Medicare cost depends on your state of residence and the provider/plan you choose. It only pays for treatment in the USA.....generally in your provider's state and network of doctors which varies quite a bit by state and provider. Emergency and urgent care are exempt and you must pay where you get that care but it is reimbursed. Most if not all plans require you to be present in the USA for a minimum of six months of the year...I am not sure if that is really enforced. Health care plans for people 65 and over out of USA are extremely expensive. My Medicare A&B is $78 a month.
Medicare Part A comes with your social security at no extra cost. Part B is the one that is optional at about $130 mo. But if you chose not to take it at the onset there is a high-cost penalty to take it on later. It can be covered by your State if you qualify for one of its Medicaid programs. (basically, if your annual income is lower than x2 or x3 the NPL national poverty level in your State of residence). Plan C is totally optional and paid privately to an insurance company. Medicare currently will not cover expenses incurred outside the US.

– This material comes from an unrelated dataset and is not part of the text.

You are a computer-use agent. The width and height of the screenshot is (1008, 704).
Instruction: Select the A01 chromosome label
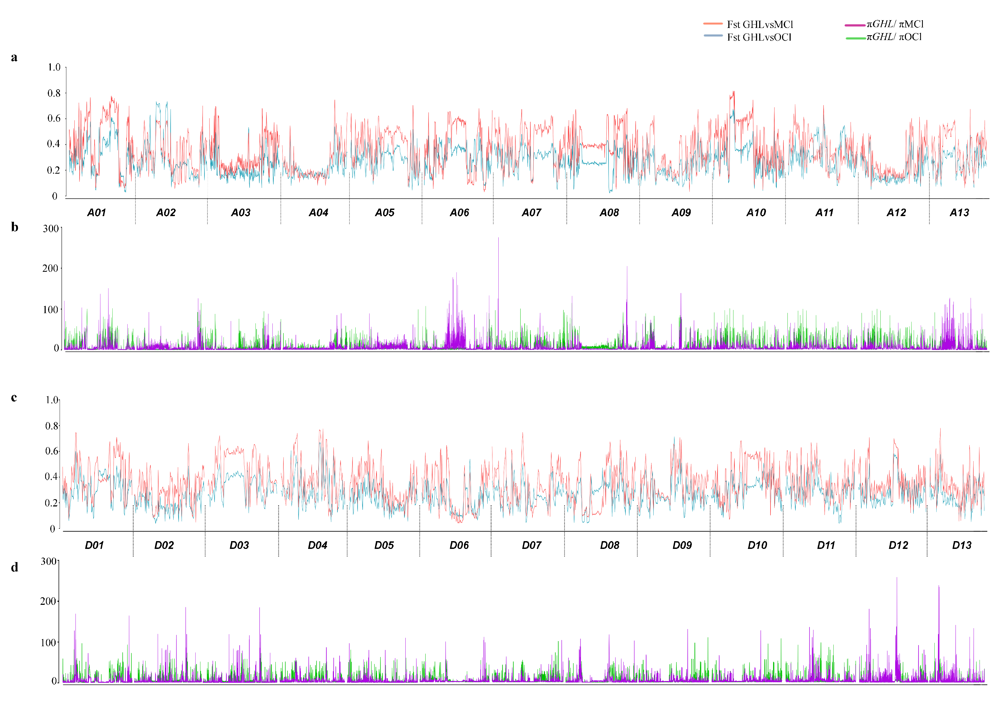tap(96, 213)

You can opt out of plan "B" and then deposit that money in a separate account here in Nica. If you are sure you will not be going back to the states for medical care that is the best thing to do, if you don't opt out you will lose that money. If, after opting out you decide to return to the states you can always sign up for part "B" again during their normal sign up time.

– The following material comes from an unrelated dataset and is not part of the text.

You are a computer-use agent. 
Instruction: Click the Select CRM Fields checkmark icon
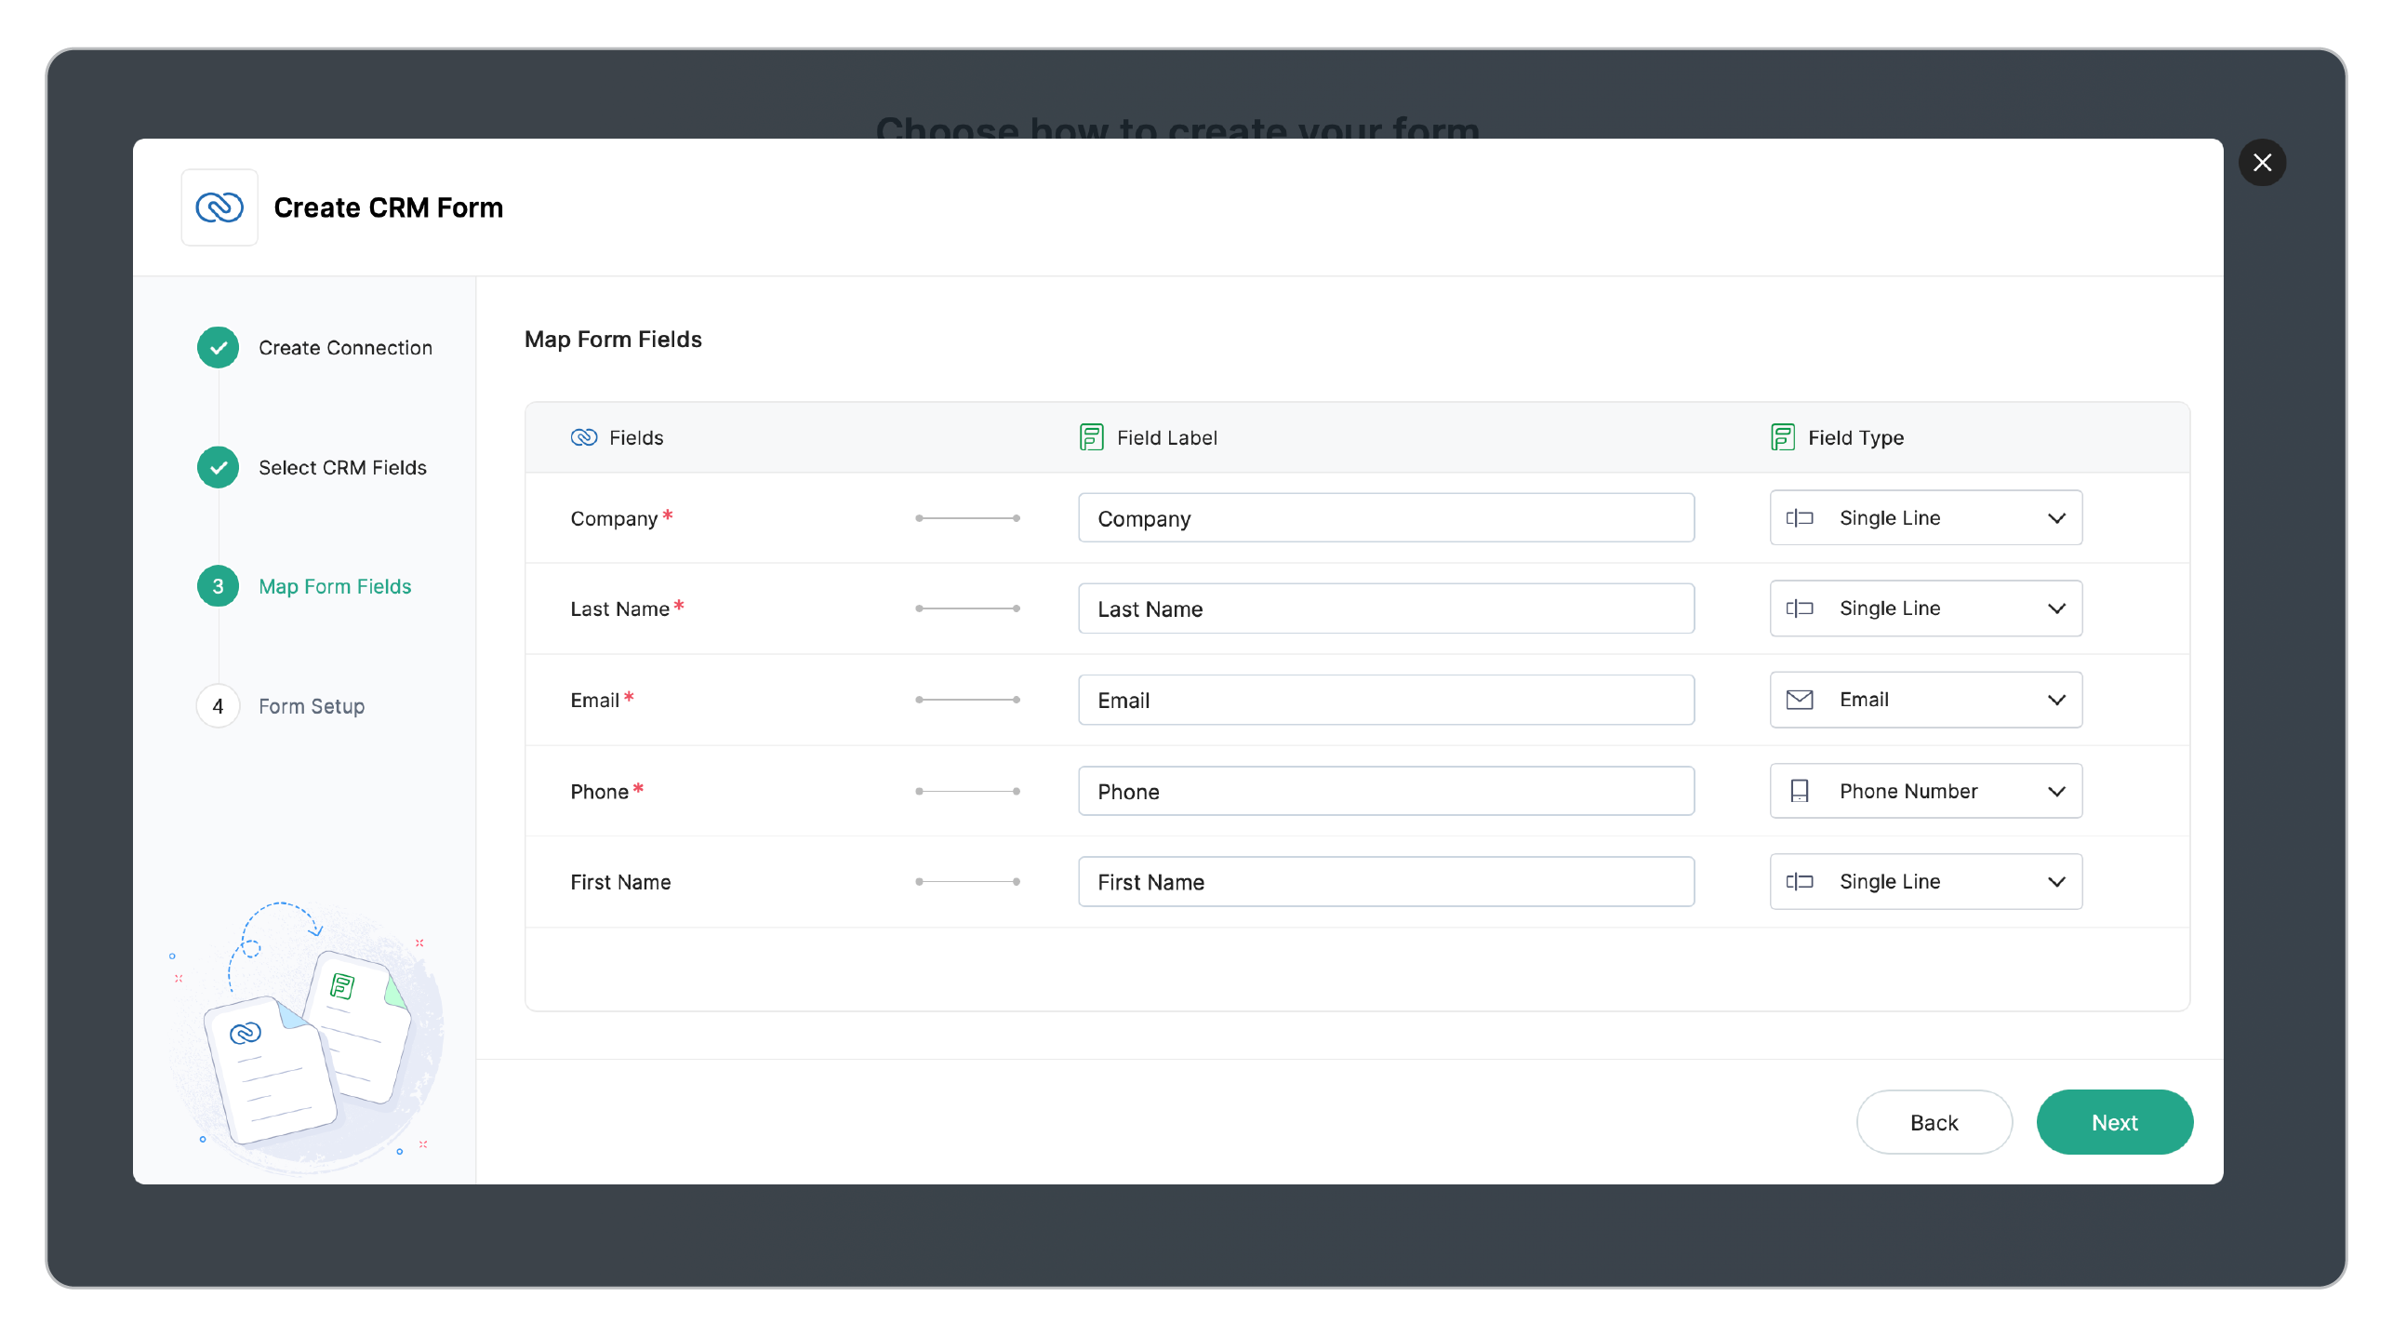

Social Security checks are handled by the US Embassy and deposited into BAC. You will need to go to the bank to withdraw all, or some, of your money, it´s best to leave some in there and use your BAC debit card for payments. HTH, Rick
Thanks to those of you who brought this thread back to life! I am finding, as some of you have already noted, that private insurance in Nicaragua and other LatAm countries gets prohibitively expensive for folks in their 60's. Most national plans won't even accept you past 60. I'm turning 67 in a week. In Managua, Vivian Pellas' plan sounds mostly doable but I was planning to live in Estelí, in the northern part of the country. I have to admit I'm in a pretty good situation right here in the U.S. with Medicare A and B plus a Medicare Advantage plan that's subsidized by my former employer. Thanks to all for your helpful responses.

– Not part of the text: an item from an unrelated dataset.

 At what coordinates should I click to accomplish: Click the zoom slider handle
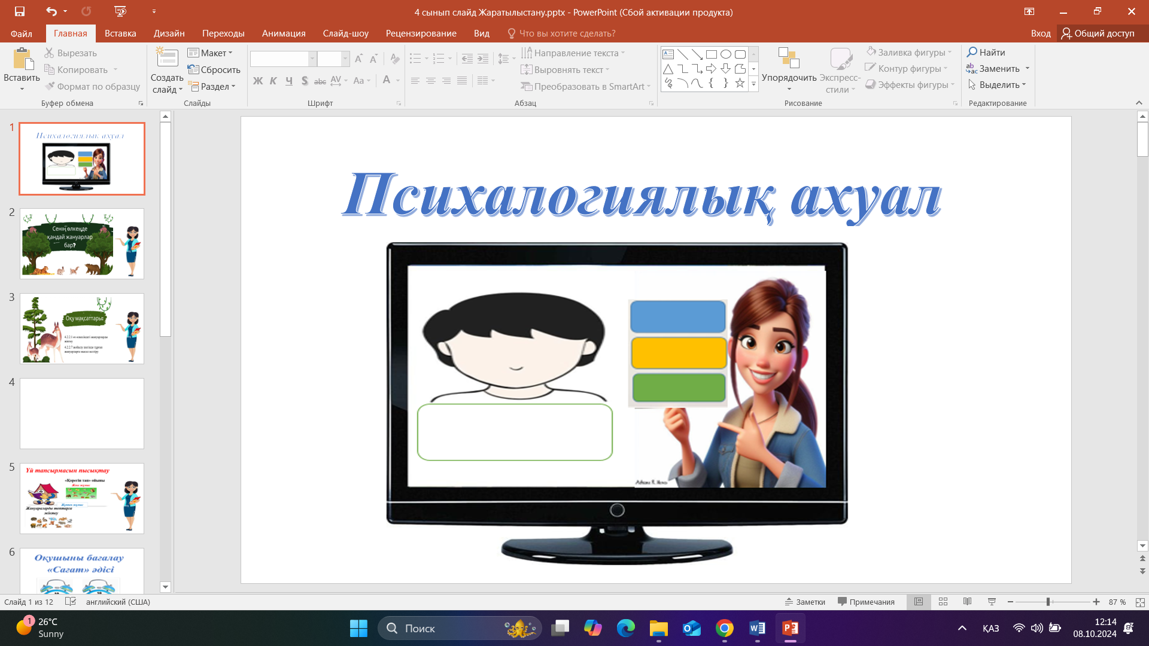[x=1048, y=602]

Coincidentally, I live in Esteli and will be 67 next week. Currently, I am in Costa Rica and, next week, will be going to the US for a while. In most cases, medical care in Nicaragua costs less than your US health-care deductible. For the most part, I have been happy with the medical treatment I receive in Nicaragua. I suggest you keep your Medicare part B and the Medicare Advantage Plan. For any serious illness, you may wish to return to the US, but for routine medical care in Nicaragua, I don"t feel you need health insurance. Doctor visit $20. Lab fees $30. When you know when you are coming to Esteli, send me a PM and perhaps we can meet for lunch.
That's great info to have, thanks! As you can see, this post was started quite awhile ago and things have changed for me. I will most likely be staying in the states. However, I might be visiting my friends in Estelí next month and if I do, I will be sure to look you up. Thanks again!
The $260/month for part B...I just can't see paying for that year after year. I guess you never know, but we do not plan to live in the US again, once retired. If we get tired of Nicaragua, we'll try Thailand...or Ecuador...or.... I do like the idea of plopping that $260/month into an account for whatever may come up down the road.
Pretty cheap coverage for what you get. You can cover all the small stuff out of pocket wherever you are but if something big happens you go back to states and that 50,000 procedure will cost you 3,000. The supplemental plans to fillin most of the plan B gaps can be low cost. Mine this year is zero extra cost. Was $78 last year. Plus, emergency and urgent care is covered even when outside the states.